Segundo o diretor da cadeia, delegado Paulo Fernando Felipe, um preso encontrado ferido pelos policiais durante a invasão ao local morreu no pronto-socorro, para onde havia sido encaminhado em uma ambulância. Os demais sete mortos, supostamente assassinados a golpes de estilete pelos próprios presos, tiveram os corpos estendidos no pátio da cadeia pelos amotinados.
Até a tarde de ontem, somente cinco dos oito mortos tinham sido identificados. Os demais, cujos corpos estavam muito deformados, dependiam do reconhecimento por parentes no IML ou da recontagem de presos que estava sendo feita ontem na cadeia.
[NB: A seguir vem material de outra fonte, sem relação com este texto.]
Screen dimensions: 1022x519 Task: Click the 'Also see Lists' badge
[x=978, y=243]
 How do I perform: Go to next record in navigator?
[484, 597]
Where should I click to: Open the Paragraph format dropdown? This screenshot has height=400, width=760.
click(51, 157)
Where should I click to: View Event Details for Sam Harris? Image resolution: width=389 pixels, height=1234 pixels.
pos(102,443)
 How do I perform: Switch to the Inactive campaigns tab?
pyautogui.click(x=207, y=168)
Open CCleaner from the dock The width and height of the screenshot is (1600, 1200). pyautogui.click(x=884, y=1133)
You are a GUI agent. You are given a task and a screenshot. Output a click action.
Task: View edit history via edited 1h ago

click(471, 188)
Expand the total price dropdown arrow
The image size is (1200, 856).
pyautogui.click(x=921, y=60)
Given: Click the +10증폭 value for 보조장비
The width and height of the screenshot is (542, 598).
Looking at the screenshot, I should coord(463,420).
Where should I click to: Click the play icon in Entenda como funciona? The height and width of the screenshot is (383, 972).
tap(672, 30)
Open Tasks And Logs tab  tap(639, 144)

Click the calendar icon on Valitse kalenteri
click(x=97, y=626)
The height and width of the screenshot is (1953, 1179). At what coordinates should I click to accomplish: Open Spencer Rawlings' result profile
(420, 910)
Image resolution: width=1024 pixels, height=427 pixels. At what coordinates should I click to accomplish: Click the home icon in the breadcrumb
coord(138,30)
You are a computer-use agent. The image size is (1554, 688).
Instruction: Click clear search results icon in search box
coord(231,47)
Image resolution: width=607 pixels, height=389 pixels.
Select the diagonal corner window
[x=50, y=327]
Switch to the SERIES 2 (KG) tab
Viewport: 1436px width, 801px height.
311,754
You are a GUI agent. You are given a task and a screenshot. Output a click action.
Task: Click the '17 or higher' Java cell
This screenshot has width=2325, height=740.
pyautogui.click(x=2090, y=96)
Dos cinco identificados, três eram condenados que cumpriam pena - Geraldo Magela Costa, 53 (14 anos de prisão por homicídio); Fábio da Silva Fernandes, 23 (um ano e seis meses por porte ilegal de arma); e Amarildo Teixeira dos Santos, 31 (seis anos, por roubo à mão armada). Os outros dois aguardavam julgamento - Everton Ximenes de Souza, 20, e Edson de Almeida Marques, 20, ambos acusados de roubo à mão armada. O IML (Instituto Médico Legal) de Praia Grande informou que os laudos que apontarão a causa das mortes dos presos somente estarão concluídos em 15 dias.
Na revista que os policiais realizaram nas 64 celas após a rebelião foram encontrados pelo menos 20 aparelhos de telefone celular, além de facas, estiletes e maconha.
Os revólveres utilizados pelos presos na tentativa de fuga que antecedeu a rebelião não foram achados. Segundo o delegado Paulo Felipe, novas buscas estavam sendo feitas ontem com o objetivo de encontrar as armas.